The summit now is led by Elizabeth Bryant, who took Schaeffer’s place as director of learning.
“We have focused on our instruction, what are we teaching and when, and what are we delivering,” Schaeffer said. “It’s helping us make the most out of our instructional time and focus on what students need to know and be able to do as a result of our instruction.”
To that objective, faculty at both the high school and Hagerstown Elementary are provided with three professional development opportunities each week, often led by that building’s master teacher.
In his first year at Western Wayne, Stover focused on a new strategic plan, which involved putting together a committee of many community residents, businesspeople, and school educators and staff. That group divided into subcommittees, each focused on a different area.
“I am incredibly proud of our community. Strategic planning required biweekly meetings for six months. The nucleus of the community has helped us center our effort on what we need to do as a district,” he said. “The most challenging part is convincing people to believe that they are good enough in this community.”
He is pleased with a renewed focus on academic achievement, noting that this year’s third-grade scoring on the I-LEARN led the county.
“At the end of the day, testing is not the end-all, be-all but it gives us a good idea of where our students stand academically. The results showed we made the right decisions.”
Schaeffer completed a New Superintendents Academy in 2022. After her first year in the job, the Indiana Association of Public School Superintendents invited her to speak to the current class. Her topic: “What are the qualities it takes to be a great superintendent?”
First, she said, is to develop an understanding of school finance, including having the financial plan support the goals of the strategic plan.

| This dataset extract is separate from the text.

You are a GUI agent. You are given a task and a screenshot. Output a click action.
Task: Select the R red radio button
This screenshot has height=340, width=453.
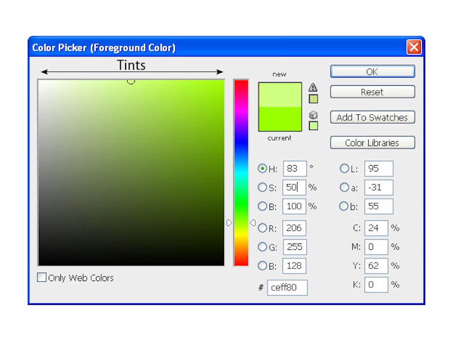263,228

Second, is developing a support network. “Being in this office is lonely,” she notes, saying that she meets with the other four Wayne County school superintendents at least monthly. The IAPSS connected her with other administrators. “I have at least 10 superintendents that I can pick up the phone and ask advice.”
Instructional leadership is the third important attribute, she said. “This is a personal choice, a reflection of a leadership style. “When I think of what I want to see, I have to be the lead learner. If I am continuing to learn, it sets the model of what we expect from our children.”
Fourth is being visible, accessible and transparent in the community.
But fifth is taking care of yourself. “I have two small kids at home, so it includes not missing out on their childhood.”
Schaeffer and her husband raise show cattle on a farm in the Hagerstown area. But she found time to help her older son to raise a pig for 4-H and show it at the Wayne County 4-H Fair.
Like Schaeffer, Stover and his wife have young children. He is active in community organizations such as New Day Kiwanis and the Boys and Girls Clubs and serves on some community boards. At home, he’s an avid gardener and home canner. He reads “mostly motivational books.”
Both superintendents enjoy their work, although they admit to missing more direct contact with the children. Both believe they’re in their career position, with each saying they’ll stay on as superintendent for at least the foreseeable future.
“No matter how good I was today, I want to be better the next day,” said Schaeffer. “When I stop learning, I have started to fail myself at my job.”
Stover sums it up this way: “Each day we need to get 1% better. At the end of the year, that’s 182%.”
A version of this article appeared in the August 30 2023 print edition of the Western Wayne News.